→ Supplied records:
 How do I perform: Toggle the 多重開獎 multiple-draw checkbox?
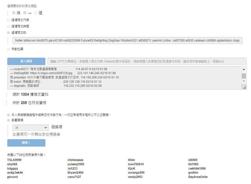9,120
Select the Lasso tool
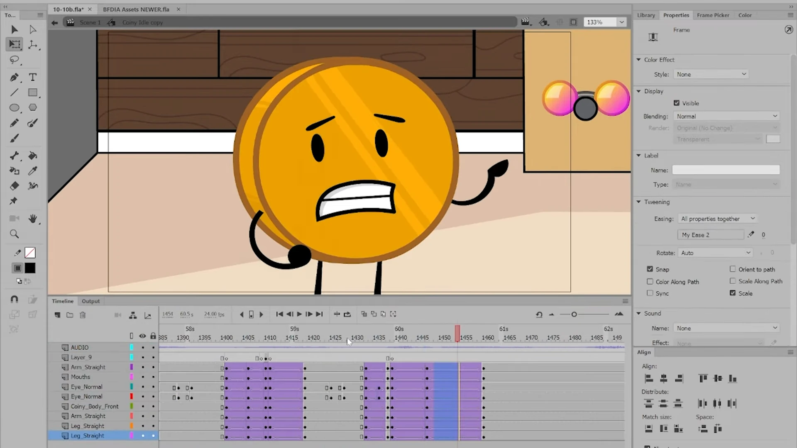This screenshot has width=797, height=448. [15, 60]
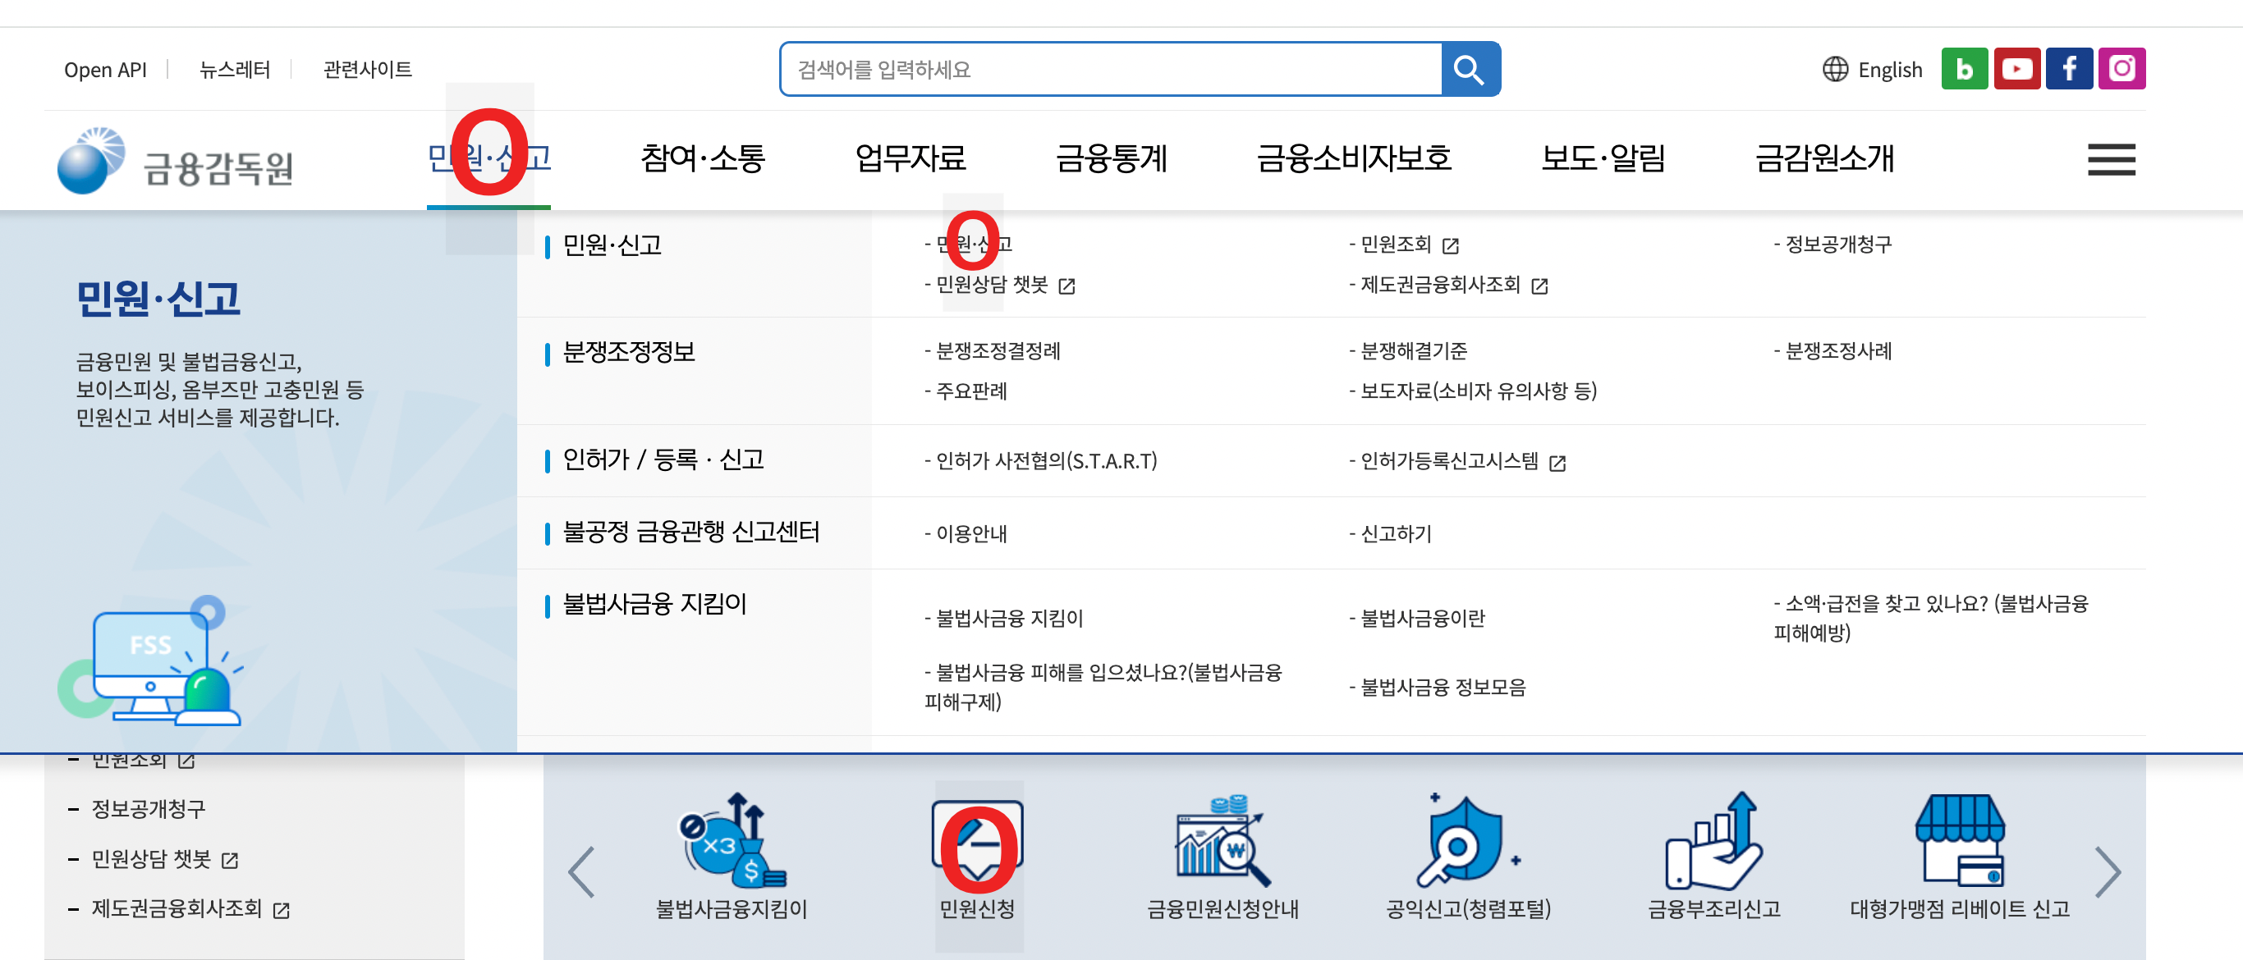2243x960 pixels.
Task: Open the 금융소비자보호 main menu
Action: (x=1353, y=158)
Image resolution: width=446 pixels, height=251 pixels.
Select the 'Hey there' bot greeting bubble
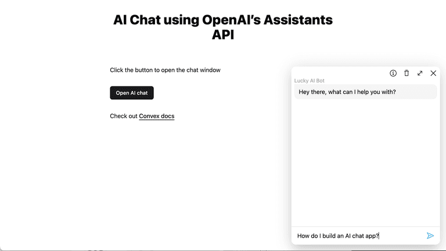pyautogui.click(x=365, y=92)
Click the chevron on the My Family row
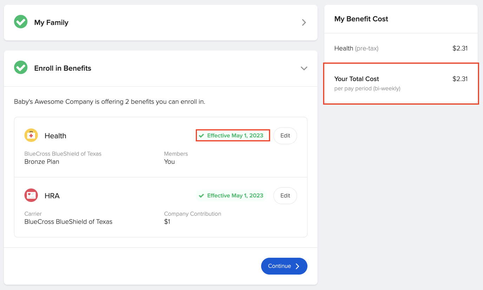Screen dimensions: 483x290 click(x=304, y=22)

→ Work instructions: Can you copy the text of the records above word for word, without the pictures?

→ Completed task:
 How do I perform: Toggle the 多重開獎 multiple-draw checkbox?
9,120
Select the Lasso tool
This screenshot has width=797, height=448. [15, 60]
2243x960 pixels.
Task: Open the 금융소비자보호 main menu
Action: (x=1353, y=158)
Image resolution: width=446 pixels, height=251 pixels.
Select the 'Hey there' bot greeting bubble
pyautogui.click(x=365, y=92)
Click the chevron on the My Family row
Screen dimensions: 483x290 click(x=304, y=22)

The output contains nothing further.